The current crop of seniors has ushered Michigan State back into the national consciousness. After decades of success in the 1950s, 60s and 70s, the Spartans went through an uneven stretch that featured conference championships as well as losing records. They’ve now won 11 games in three of the past four seasons and the seniors own a school-record 40 wins.
“Not too many football programs in the country can say those things,” Dantonio said.
Eye on the Prize
Ohio State coaches, players and fans have always talked about the emotional hangover the Michigan game creates. As conference championship games became more popular, they didn’t know if it’d even be possible to play a game seven days after beating or losing to Michigan. Now that the time has finally arrived, the Buckeyes have shunned any talk of a letdown.
When bitter rivals get together, it’s a physical and psychological showdown.

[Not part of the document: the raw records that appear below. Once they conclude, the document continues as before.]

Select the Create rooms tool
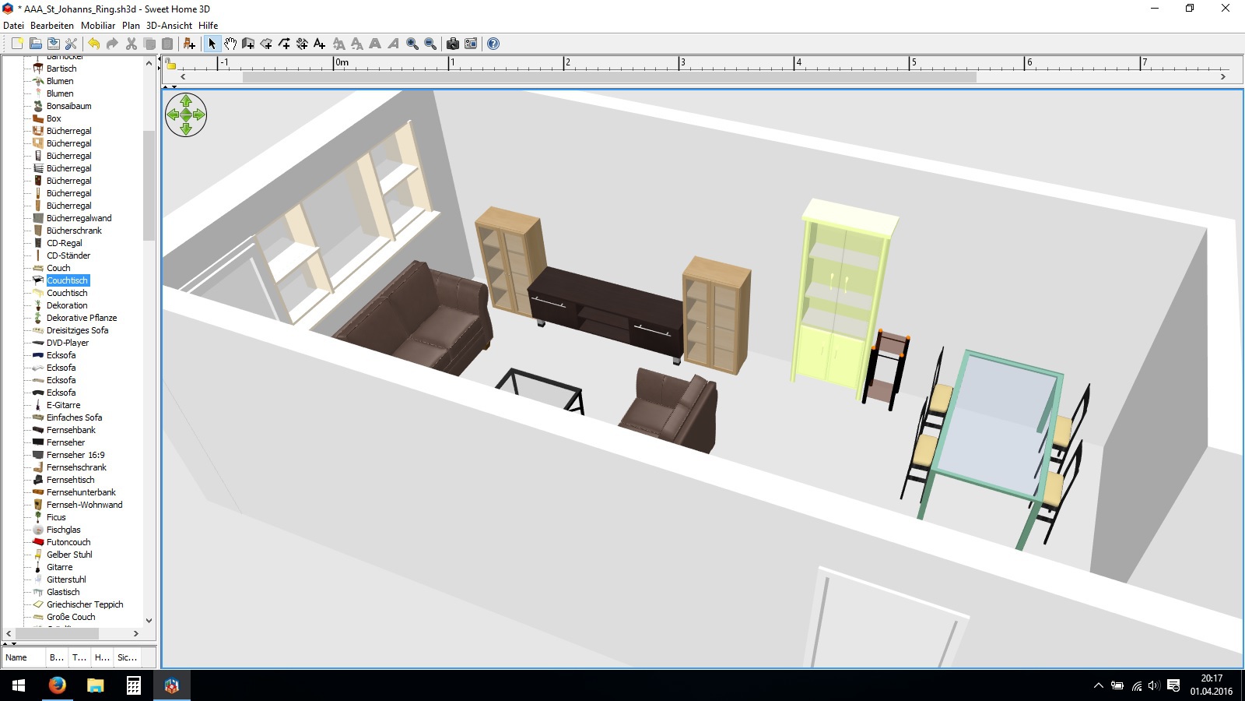The image size is (1245, 701). coord(266,44)
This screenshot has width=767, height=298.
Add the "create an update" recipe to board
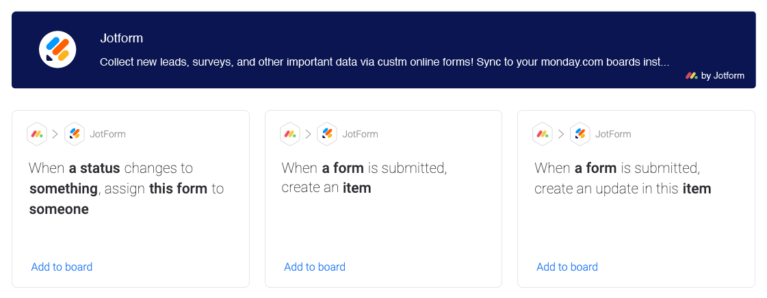pyautogui.click(x=567, y=267)
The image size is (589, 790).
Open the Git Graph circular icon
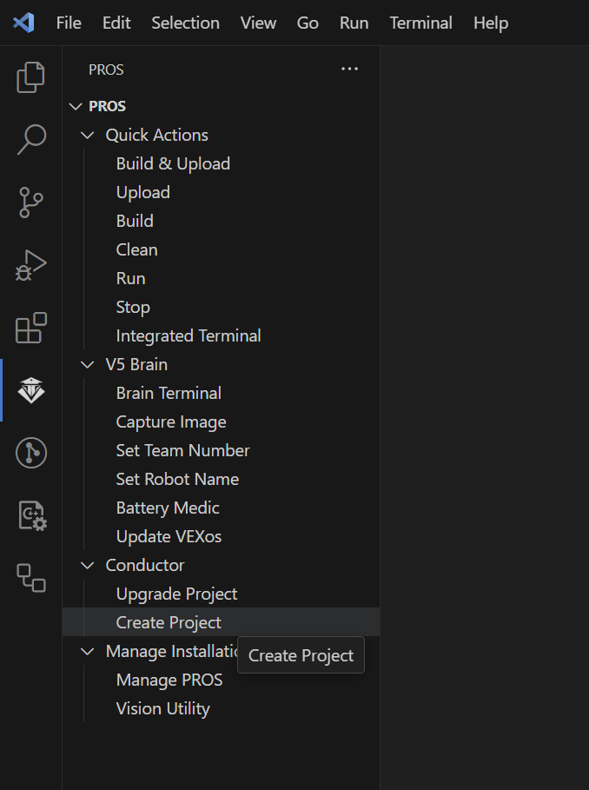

Head coach Urban Meyer said Ohio State came out positive health-wise, though the status of linebacker Curtis Grant is still undetermined.
“I think they are sore,” Meyer said. “I have to be smart this week with what we do. But as far as energy and focus, and throw in the fact that it's finals week at Ohio State this week, too, we have to be really efficient with our team, with these guys.”
And it’s not like the Buckeyes have a date with Youngstown State this weekend. Instead, they must clash with Michigan State, a smash mouth team that possesses the nation’s top defense. A day off won’t come until Sunday.
Linsley is one of the Buckeyes who’s banged up and feeling the affects of a 12-game season in the rugged Big Ten. Massages and treatment from the medical staff have become commonplace during the month of November. As the Chase stretches into December, players recall all the hours of hard work that’s been put in. Letting up at this juncture is not an option.
“The chase is on, and it’s real,” Perry said. “Coming from winter conditioning and seeing the signs and banners up to now, it really shows the body of work we’ve put in. It also shows that it’s never over, and we have to keep going.”
Not only is the break that usually accompanies post-Michigan week gone, the next game is the biggest of the season and of the must-win variety. All Tyvis Powell’s interception in the final minute of last Saturday’s win did was assure the Buckeyes have a chance to play their way into the national championship game. But the celebration ended quickly and then it was on to the next one.
“We've got to move the ball against a great defense,” Meyer said. “That's my focus.”